Last month, researchers from China reported in The Lancet Infectious Diseases that they had identified a gene (MCR-1) that confers antibiotic resistance to a last-resort antibiotic (colistin) and then found that gene in E. coli isolates from pigs, meat, and hospital patients. This prompted Danish researchers to re-examine the genomes of bacteria they had mapped previously, and they found the MCR-1 gene in sample from a patient who suffered a blood infection in 2015. They also found it in five food samples imported between 2012 and 2014.

Mike the Mad Biologist found the plasmid and protein sequences of MCR-1 in Genbank, and checked to see whether it had appeared anywhere else. He reports that the identical protein has been found in E. coli from Malaysia isolated in 2013, and also in a Salmonella strain identified in Portugal in 2011.

This gene has now been found in both Europe and Asia, and analyses of bacteria collected on other continents is necessary to know whether it has spread elsewhere. But it’s clear now that this gene is spreading, and if it isn’t in the US already it could be here soon.

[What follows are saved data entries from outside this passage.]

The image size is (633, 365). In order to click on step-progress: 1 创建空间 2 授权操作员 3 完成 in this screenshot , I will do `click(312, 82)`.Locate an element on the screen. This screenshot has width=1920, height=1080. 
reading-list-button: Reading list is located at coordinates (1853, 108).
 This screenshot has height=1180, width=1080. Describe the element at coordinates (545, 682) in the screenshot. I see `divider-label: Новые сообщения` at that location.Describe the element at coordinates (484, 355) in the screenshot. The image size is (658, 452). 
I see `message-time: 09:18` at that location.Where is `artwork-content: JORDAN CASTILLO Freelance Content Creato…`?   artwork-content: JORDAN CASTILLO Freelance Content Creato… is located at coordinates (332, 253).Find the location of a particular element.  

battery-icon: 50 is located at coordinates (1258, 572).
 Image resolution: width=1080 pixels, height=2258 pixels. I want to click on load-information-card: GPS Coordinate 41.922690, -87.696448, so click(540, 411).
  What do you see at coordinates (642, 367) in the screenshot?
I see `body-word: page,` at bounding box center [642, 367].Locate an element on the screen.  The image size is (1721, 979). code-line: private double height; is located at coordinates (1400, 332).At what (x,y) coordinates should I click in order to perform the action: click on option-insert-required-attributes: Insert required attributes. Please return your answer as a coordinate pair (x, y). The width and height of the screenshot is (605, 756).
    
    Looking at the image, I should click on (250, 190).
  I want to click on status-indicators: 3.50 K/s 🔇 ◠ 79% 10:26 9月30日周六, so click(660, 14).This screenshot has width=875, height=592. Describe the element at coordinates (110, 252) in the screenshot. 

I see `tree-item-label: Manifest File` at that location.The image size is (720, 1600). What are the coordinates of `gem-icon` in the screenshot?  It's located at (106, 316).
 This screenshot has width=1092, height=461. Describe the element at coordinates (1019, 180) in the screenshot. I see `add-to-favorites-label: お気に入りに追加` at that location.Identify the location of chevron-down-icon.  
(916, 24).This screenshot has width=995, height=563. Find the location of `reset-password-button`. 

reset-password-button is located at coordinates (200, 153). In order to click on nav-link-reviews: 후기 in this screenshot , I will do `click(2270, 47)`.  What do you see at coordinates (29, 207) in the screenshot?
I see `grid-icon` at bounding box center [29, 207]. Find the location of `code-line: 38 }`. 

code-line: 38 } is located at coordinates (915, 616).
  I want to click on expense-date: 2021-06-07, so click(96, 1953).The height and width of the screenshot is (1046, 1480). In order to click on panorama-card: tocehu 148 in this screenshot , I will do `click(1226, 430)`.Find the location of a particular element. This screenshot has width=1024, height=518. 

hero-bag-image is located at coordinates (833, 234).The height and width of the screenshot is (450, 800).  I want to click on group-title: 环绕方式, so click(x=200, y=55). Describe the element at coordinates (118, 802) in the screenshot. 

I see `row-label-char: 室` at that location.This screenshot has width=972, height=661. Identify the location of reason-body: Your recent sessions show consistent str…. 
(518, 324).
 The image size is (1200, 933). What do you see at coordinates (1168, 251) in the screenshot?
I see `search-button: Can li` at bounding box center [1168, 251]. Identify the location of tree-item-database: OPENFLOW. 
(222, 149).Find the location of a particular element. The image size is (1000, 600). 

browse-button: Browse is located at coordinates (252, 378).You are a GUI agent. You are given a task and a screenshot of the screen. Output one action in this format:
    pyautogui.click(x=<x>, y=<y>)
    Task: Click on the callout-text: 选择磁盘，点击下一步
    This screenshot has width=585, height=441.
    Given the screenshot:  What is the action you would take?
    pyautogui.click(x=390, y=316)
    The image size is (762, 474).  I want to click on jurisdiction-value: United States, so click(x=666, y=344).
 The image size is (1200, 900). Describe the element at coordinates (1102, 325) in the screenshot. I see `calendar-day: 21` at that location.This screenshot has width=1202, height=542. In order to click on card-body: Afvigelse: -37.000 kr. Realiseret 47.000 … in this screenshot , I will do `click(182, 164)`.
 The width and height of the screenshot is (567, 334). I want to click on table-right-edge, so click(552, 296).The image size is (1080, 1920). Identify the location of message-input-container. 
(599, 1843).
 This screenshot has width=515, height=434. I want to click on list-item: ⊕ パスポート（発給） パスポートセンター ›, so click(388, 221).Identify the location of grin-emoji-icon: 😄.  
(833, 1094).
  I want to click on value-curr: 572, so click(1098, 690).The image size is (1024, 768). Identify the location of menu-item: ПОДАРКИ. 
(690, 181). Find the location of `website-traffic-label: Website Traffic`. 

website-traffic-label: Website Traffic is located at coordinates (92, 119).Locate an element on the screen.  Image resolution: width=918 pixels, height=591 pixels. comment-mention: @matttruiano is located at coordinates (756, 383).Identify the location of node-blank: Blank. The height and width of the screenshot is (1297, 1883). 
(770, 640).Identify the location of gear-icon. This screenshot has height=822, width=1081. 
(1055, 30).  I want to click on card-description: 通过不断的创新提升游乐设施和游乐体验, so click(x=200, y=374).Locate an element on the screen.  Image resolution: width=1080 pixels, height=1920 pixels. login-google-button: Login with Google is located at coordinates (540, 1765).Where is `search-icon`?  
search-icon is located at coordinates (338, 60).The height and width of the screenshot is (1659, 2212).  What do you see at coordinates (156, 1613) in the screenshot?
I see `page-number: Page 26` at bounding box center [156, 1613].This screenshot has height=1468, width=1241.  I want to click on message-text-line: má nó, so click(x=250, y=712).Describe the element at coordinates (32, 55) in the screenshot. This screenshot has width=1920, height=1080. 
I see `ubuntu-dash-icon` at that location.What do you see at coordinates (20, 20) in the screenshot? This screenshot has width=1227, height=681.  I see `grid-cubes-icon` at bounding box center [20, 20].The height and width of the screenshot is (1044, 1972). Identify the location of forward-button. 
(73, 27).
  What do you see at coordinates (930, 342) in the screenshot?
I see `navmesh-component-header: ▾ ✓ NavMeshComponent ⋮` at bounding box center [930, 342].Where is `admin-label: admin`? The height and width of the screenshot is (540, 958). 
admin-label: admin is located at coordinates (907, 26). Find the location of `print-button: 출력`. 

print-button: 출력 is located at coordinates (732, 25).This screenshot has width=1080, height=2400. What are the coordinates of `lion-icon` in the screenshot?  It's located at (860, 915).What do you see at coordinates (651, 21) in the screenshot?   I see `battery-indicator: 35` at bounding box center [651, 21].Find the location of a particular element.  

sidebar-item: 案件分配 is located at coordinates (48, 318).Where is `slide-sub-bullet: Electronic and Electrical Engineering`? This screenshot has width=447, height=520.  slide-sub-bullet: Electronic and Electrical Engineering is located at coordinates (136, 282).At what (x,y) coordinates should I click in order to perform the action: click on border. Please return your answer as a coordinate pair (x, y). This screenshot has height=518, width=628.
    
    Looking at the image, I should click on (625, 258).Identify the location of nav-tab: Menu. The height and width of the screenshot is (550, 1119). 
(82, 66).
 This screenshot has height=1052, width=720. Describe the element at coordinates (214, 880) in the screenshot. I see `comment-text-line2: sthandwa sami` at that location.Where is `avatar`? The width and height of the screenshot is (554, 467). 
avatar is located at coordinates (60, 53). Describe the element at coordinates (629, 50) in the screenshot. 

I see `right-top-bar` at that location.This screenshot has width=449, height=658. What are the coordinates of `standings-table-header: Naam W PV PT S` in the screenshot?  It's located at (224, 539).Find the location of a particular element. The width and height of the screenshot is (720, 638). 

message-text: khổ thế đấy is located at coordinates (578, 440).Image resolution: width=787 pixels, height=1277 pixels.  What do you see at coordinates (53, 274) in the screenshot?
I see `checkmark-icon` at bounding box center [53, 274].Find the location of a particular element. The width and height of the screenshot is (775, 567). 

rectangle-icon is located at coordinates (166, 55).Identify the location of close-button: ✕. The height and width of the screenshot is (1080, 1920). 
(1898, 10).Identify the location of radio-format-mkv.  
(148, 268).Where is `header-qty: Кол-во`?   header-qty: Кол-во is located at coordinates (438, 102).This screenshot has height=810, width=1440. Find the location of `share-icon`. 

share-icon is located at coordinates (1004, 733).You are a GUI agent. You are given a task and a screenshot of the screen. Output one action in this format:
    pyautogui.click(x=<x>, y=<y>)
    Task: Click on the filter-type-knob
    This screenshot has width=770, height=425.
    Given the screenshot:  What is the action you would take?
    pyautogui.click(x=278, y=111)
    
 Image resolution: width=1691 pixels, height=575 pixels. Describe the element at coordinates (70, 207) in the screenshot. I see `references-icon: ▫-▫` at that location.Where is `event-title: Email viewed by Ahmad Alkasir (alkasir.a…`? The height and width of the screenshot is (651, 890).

A separate but related story comes from the CDC, where researchers report on “nightmare bacteria” CRE (carbapenem-resistant Enterobacteriaceae) isolates collected from US patients between June 2010 and August 2015. They found that 52 CRE isolates collected from patients in 19 states carry enzymes that inactivate carbapenems, a class of broad-spectrum antibiotics used as a last resort for many serious infections. The enzymes are called OXA-48-like carbapenemases, and CDC found them in only one isolate from 2010, but 11 per year in 2013, 2014, and 2015. The Washington Post’s Lena Sun explains why this particular finding is so worrisome:

Unlike more common types of CRE, it carries a plasmid, or mobile piece of DNA, with an enzyme that breaks down antibiotics. And what makes these bacteria even more dangerous is their ability to transfer that plasmid–and that antibiotic resistance–to normal bacteria that are present in our bodies.

… Bacteria develop antibiotic resistance in two ways.

Many can evolve their own genome in ways that deactivate antibiotics, although that ability can’t be shared with pathogens outside their own family.

Yet other bacteria rely on a shortcut: They get infected with a plasmid carrying the resistance gene. That makes them more dangerous because plasmids can make copies of themselves and transfer within a family of bugs and as well as jump to other families of bacteria, which can then “catch” the resistance directly without having to develop it through evolution.

This is also what makes the MCR-1 gene so alarming: It can be transferred easily from one type of bacteria to another. Colistin and carbapenems are drugs we often turn to for infections that can’t be treated effectively with other antibiotics – but now these last lines of defense are also under attack.

My George Washington University colleagues at the Antibiotic Resistance Action Center (ARAC) have been studying the spread of antibiotic resistance and how to stop it. In response to the latest bad news, ARAC Director Lance Price recommends:

We must act swiftly to contain the spread of colistin-resistant bacteria, or we will face increasing numbers of untreatable infections. Leaders from every nation should immediately implement a ban on the use of colistin in animal agriculture. While China appears to be the biggest user of the drug, it is approved for use in the the European Union and many other countries. It also is approved for use in food animals in the U.S., but drug companies holding those approvals are not actively marketing the drugs. Drug companies with these approvals should immediately withdraw these label claims to ensure that colistin is never used in U.S. animal agriculture, otherwise our livestock production facilities could become breeding grounds for untreatable superbugs.

In addition, we need to remember why colistin is the last drug available for treating these dangerous infections. We turned to it because the preferred drug class – carbapenems – became powerless against some superbugs due to overuse. Carbapenems are still effective against many bacteria, but for how long? While carbapenems are not approved for use in animal agriculture in many parts of the world, their use is not explicitly banned. World leaders should call for an immediate ban on carbapenems to protect them for future generations.

Colistin and carbapenems are the last lines of defense between humans and some of the most dangerous bacteria. Protecting these drugs is of the utmost importance and urgency. Superbugs are gaining strength because we continue to squander these precious medicines through over use in human medicine and as cheap production tools in animal agriculture.

It seems fitting for this news to come out as world leaders gather at the COP21 Paris climate summit. Antimicrobial resistance and greenhouse gases have both increased rapidly because we’ve pursued cheap, fast production whose costs are spread across the globe instead of being paid by those who reap the benefits. Both problems worsen unseen and can only be addressed effectively with large-scale action. In both cases, I hope the repeated alarming discoveries finally prompt the kind of action we need to keep global health and wellbeing from getting substantially worse.